• Dataset entries:
* * * * * * * * *
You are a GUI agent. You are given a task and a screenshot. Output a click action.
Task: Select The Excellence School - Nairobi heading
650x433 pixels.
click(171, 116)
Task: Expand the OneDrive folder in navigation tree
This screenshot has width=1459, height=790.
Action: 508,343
* * * * * * * * *
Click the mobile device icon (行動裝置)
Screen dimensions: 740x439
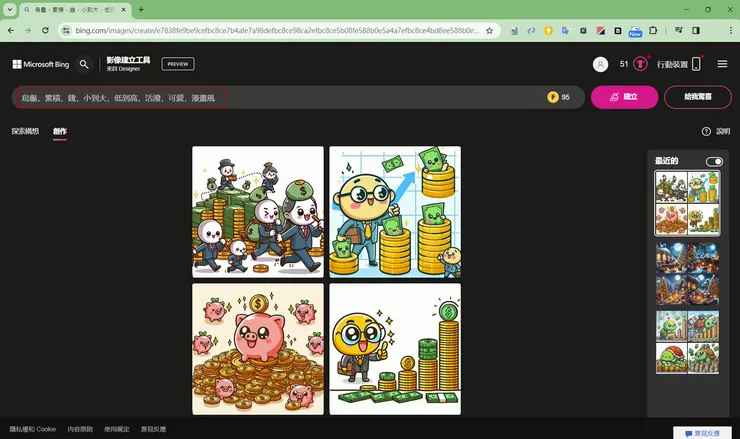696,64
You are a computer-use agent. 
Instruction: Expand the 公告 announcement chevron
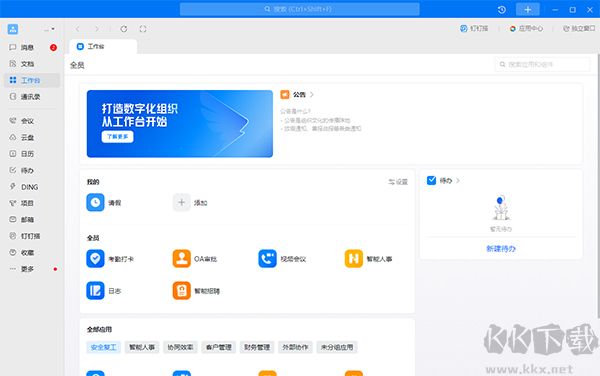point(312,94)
* * * * * * * * *
Copy out the records from the line containing "Task: Expand the" through the line containing "Action: 508,343", both of those lines included.

• Exercise solution:
Task: Expand the OneDrive folder in navigation tree
This screenshot has width=1459, height=790.
Action: 508,343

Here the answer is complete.